# DATASET EXCERPTS
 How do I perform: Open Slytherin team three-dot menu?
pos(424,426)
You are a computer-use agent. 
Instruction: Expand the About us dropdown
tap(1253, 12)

# TASK STATEMENT
Retype each record above so that every word stays exactly the same.

# EXPECTED ANSWER
 How do I perform: Open Slytherin team three-dot menu?
pos(424,426)
You are a computer-use agent. 
Instruction: Expand the About us dropdown
tap(1253, 12)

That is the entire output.